◆ **Material provided**
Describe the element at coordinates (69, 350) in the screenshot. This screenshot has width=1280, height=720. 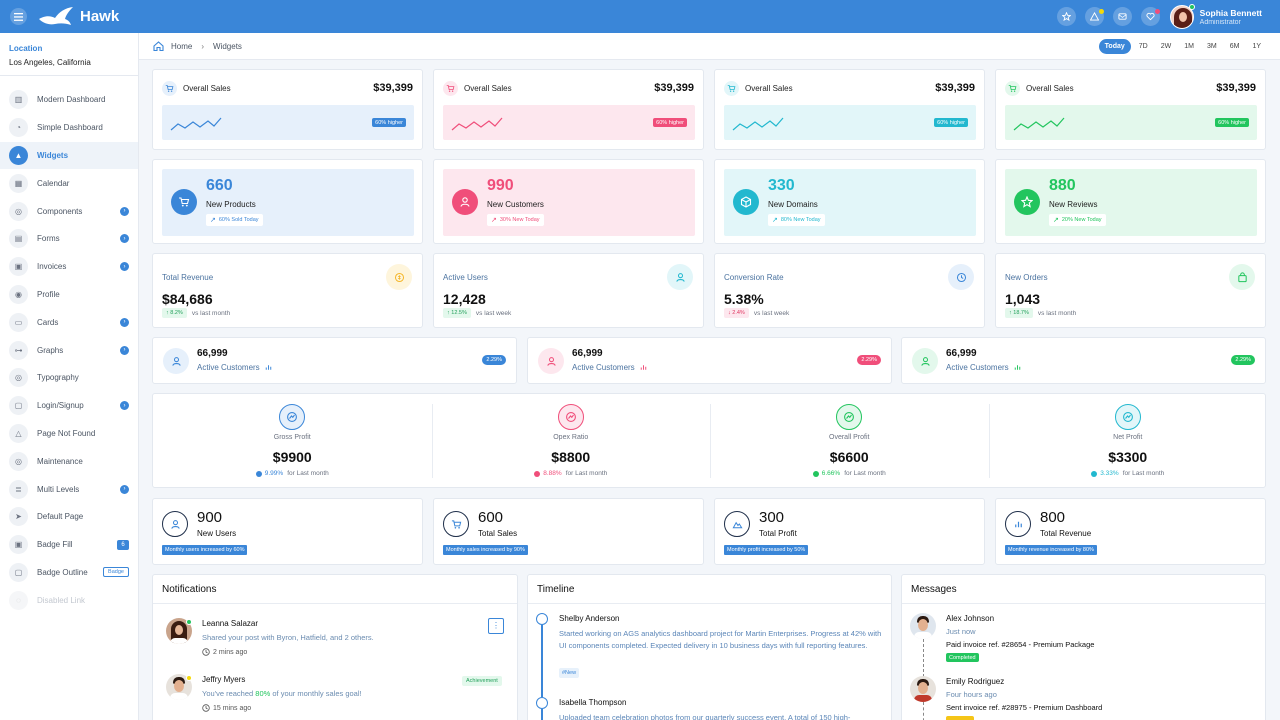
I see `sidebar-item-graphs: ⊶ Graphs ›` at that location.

...

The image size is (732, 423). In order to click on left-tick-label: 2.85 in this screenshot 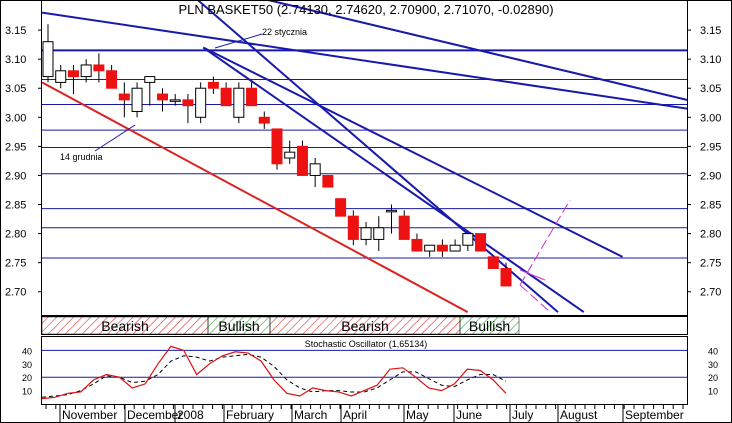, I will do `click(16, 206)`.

==

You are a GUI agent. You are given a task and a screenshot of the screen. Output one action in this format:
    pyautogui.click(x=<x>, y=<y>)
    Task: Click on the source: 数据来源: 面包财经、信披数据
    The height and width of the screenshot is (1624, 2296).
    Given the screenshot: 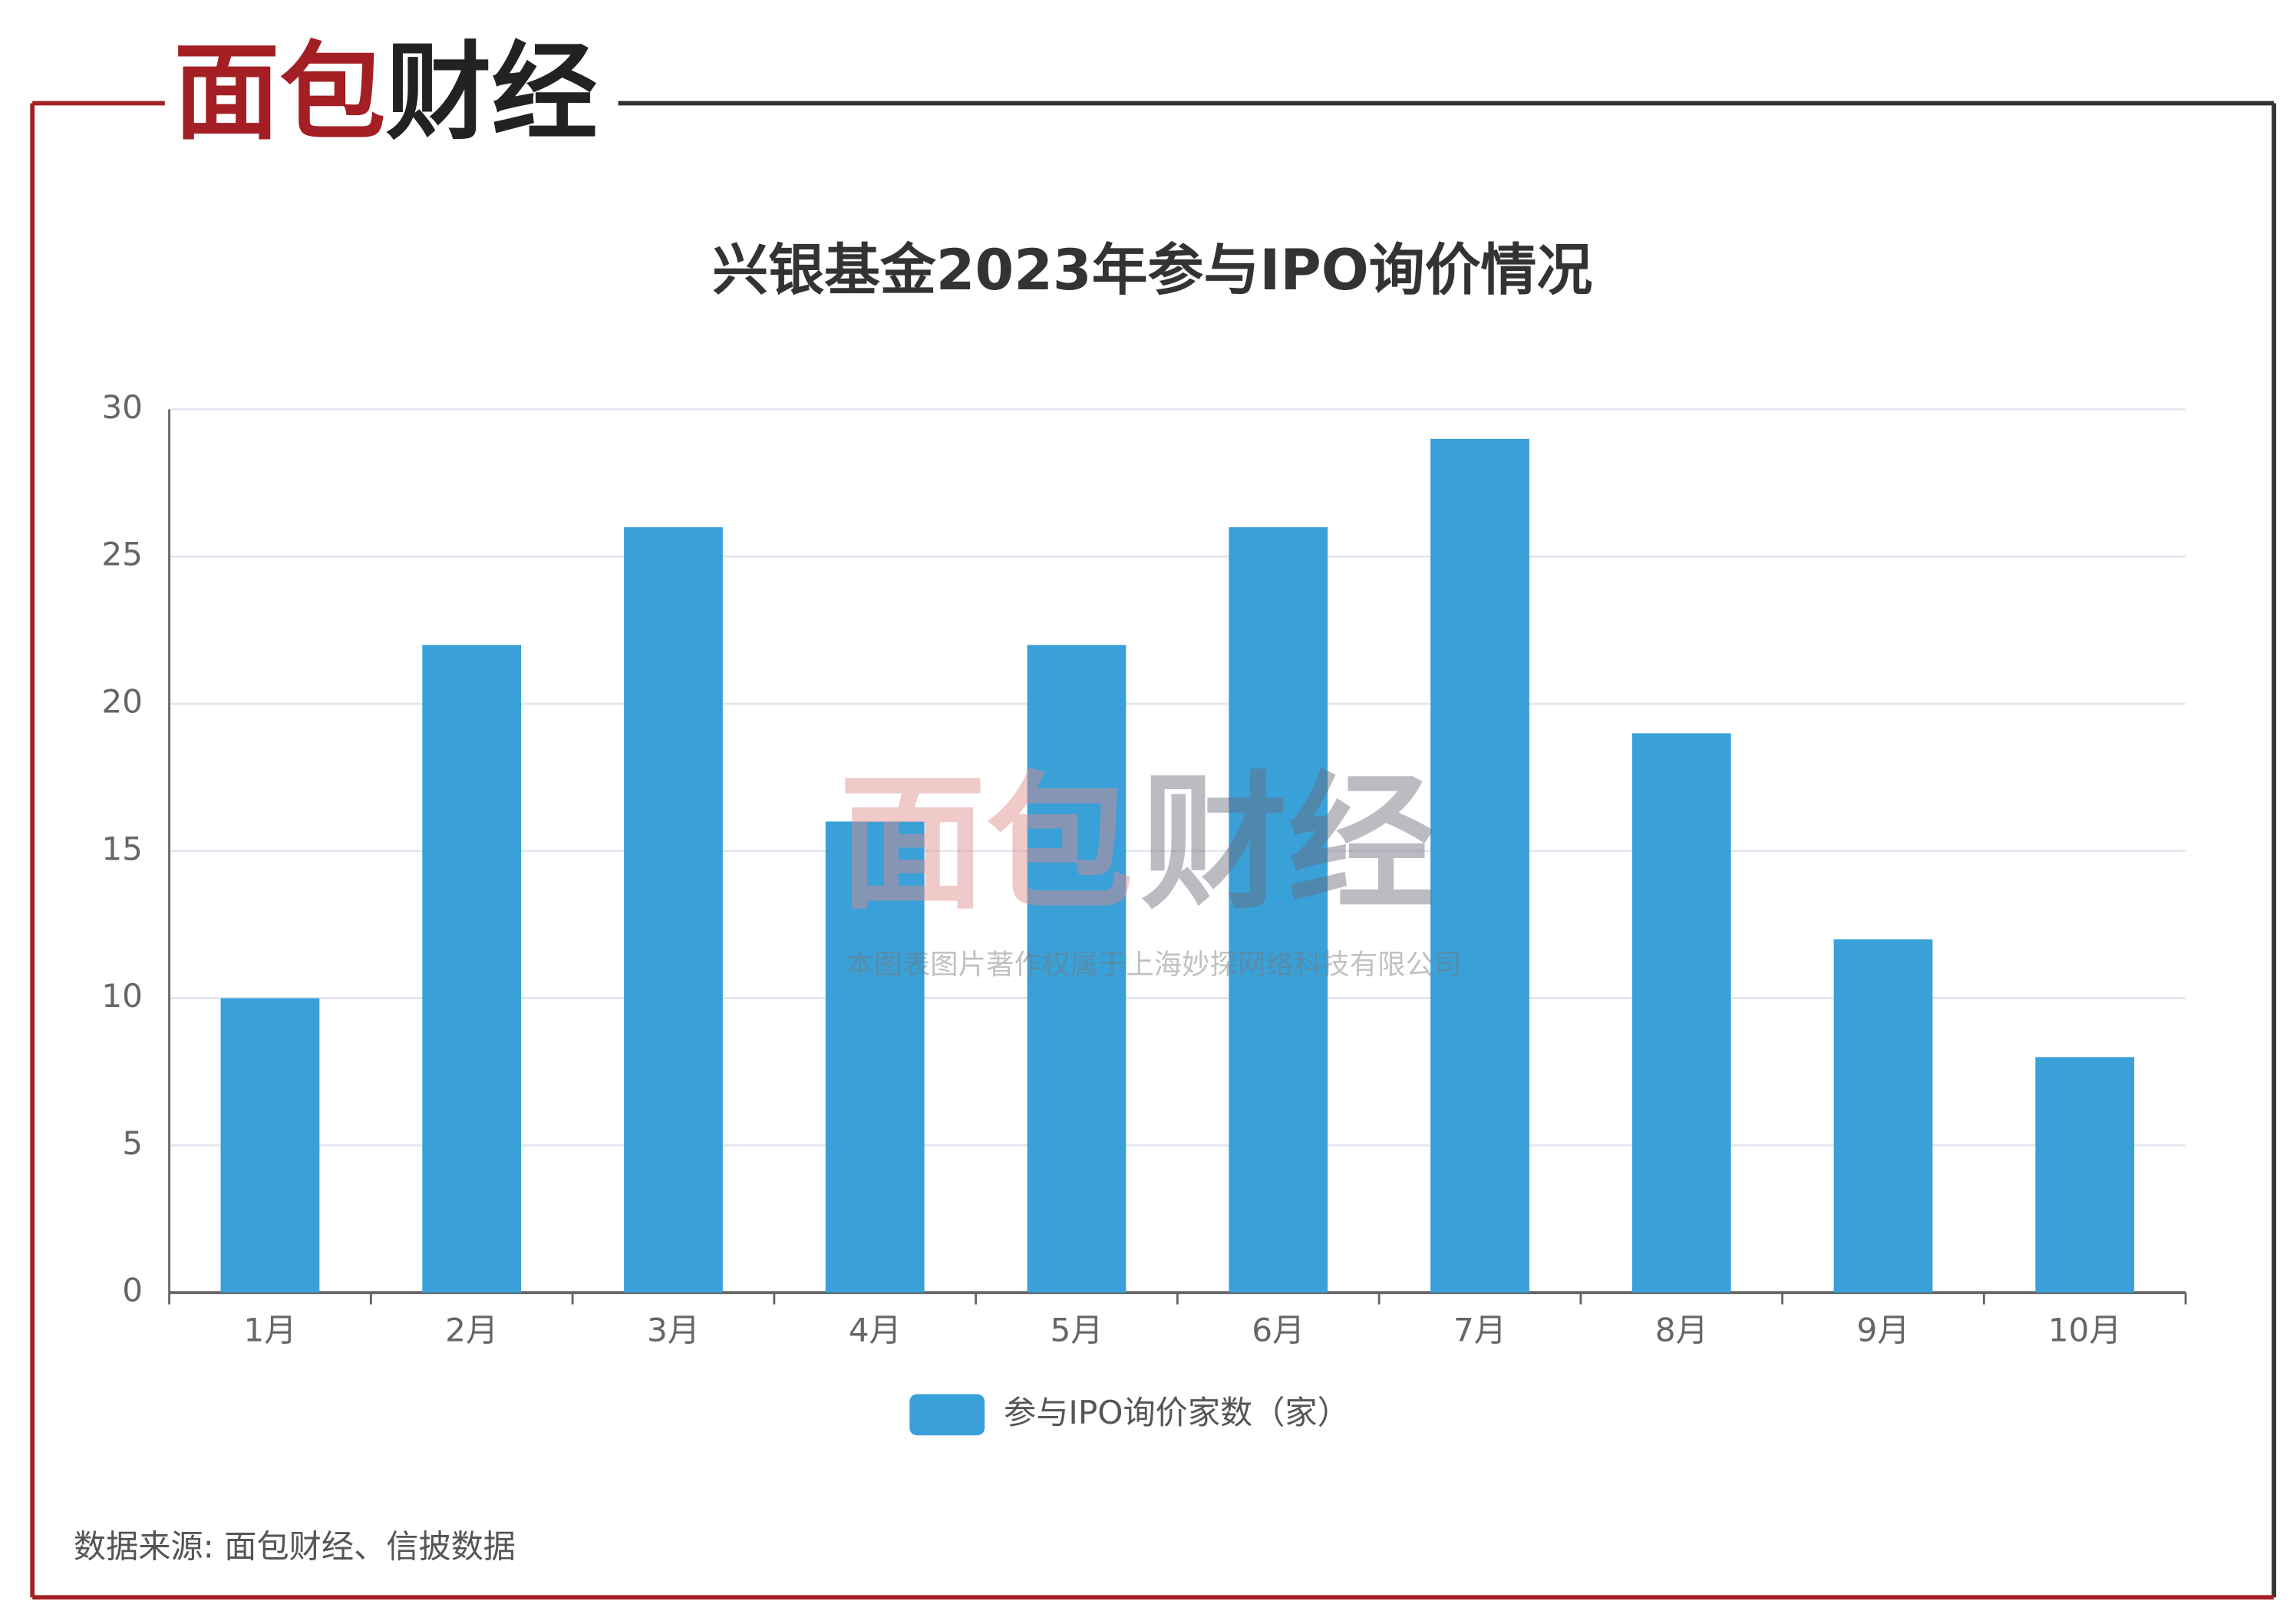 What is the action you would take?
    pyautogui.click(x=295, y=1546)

◆ **Aim of the exercise**
Present the lines from the one containing "Describe the element" through the one containing "at that location.", both included, as a Markdown table with the columns Row and Line. Omit blank lines and leave the pictures out.

◆ **Exercise solution**
| Row | Line |
|---|---|
| 1 | Describe the element at coordinates (69, 350) in the screenshot. This screenshot has width=1280, height=720.  |
| 2 | I see `sidebar-item-graphs: ⊶ Graphs ›` at that location. |